Please repeat the lines below, exactly and only, from the one that holds "conscripting (116, 120)" through the one that holds "dependents (77, 728)".

(Stored data entries)
== Segment start ==

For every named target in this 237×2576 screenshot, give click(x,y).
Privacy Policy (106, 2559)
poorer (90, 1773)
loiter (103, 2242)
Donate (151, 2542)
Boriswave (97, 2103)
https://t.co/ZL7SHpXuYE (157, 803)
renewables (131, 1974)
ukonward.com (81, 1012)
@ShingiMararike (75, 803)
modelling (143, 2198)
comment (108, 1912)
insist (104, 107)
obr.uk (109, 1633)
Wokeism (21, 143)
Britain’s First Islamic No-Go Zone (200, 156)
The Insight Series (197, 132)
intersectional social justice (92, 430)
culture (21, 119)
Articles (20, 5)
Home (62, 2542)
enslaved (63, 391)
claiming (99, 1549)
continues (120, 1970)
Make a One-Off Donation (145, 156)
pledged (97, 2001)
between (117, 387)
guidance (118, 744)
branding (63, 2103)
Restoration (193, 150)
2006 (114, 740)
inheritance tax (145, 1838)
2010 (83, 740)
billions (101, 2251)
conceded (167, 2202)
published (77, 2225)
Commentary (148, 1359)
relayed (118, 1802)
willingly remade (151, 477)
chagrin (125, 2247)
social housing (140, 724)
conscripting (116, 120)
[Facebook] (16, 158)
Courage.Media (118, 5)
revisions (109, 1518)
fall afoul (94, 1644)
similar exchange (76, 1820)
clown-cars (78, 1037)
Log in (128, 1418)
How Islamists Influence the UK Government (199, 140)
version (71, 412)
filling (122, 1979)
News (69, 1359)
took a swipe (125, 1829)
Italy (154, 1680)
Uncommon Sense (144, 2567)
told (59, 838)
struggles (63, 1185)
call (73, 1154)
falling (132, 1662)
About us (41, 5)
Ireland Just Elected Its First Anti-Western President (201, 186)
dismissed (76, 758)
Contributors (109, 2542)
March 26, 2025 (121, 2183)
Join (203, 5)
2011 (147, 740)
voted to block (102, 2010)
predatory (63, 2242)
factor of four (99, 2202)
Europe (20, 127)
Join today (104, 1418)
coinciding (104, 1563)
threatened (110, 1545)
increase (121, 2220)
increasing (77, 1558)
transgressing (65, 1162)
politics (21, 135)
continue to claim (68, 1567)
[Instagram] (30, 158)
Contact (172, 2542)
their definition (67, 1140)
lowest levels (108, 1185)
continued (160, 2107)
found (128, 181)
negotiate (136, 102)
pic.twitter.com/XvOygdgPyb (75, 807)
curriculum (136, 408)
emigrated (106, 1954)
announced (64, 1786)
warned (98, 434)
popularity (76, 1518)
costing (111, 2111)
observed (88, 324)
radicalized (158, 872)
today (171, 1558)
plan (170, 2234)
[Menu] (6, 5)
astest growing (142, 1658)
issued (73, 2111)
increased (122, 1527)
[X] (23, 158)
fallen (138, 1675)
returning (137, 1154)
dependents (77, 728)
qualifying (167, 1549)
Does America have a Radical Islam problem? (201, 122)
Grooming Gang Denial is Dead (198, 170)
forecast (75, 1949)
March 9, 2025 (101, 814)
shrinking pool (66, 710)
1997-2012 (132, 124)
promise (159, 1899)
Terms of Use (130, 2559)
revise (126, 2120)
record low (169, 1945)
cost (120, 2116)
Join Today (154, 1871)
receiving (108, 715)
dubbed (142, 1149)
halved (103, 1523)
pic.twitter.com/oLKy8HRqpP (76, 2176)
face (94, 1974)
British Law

== Segment end ==

_Solution for this problem_.
conscripting (116, 120)
[Facebook] (16, 158)
Courage.Media (118, 5)
revisions (109, 1518)
fall afoul (94, 1644)
similar exchange (76, 1820)
clown-cars (78, 1037)
Log in (128, 1418)
How Islamists Influence the UK Government (199, 140)
version (71, 412)
filling (122, 1979)
News (69, 1359)
took a swipe (125, 1829)
Italy (154, 1680)
Uncommon Sense (144, 2567)
told (59, 838)
struggles (63, 1185)
call (73, 1154)
falling (132, 1662)
About us (41, 5)
Ireland Just Elected Its First Anti-Western President (201, 186)
dismissed (76, 758)
Contributors (109, 2542)
March 26, 2025 (121, 2183)
Join (203, 5)
2011 (147, 740)
voted to block (102, 2010)
predatory (63, 2242)
factor of four (99, 2202)
Europe (20, 127)
Join today (104, 1418)
coinciding (104, 1563)
threatened (110, 1545)
increase (121, 2220)
increasing (77, 1558)
transgressing (65, 1162)
politics (21, 135)
continue to claim (68, 1567)
[Instagram] (30, 158)
Contact (172, 2542)
their definition (67, 1140)
lowest levels (108, 1185)
continued (160, 2107)
found (128, 181)
negotiate (136, 102)
pic.twitter.com/XvOygdgPyb (75, 807)
curriculum (136, 408)
emigrated (106, 1954)
announced (64, 1786)
warned (98, 434)
popularity (76, 1518)
costing (111, 2111)
observed (88, 324)
radicalized (158, 872)
today (171, 1558)
plan (170, 2234)
[Menu] (6, 5)
astest growing (142, 1658)
issued (73, 2111)
increased (122, 1527)
[X] (23, 158)
fallen (138, 1675)
returning (137, 1154)
dependents (77, 728)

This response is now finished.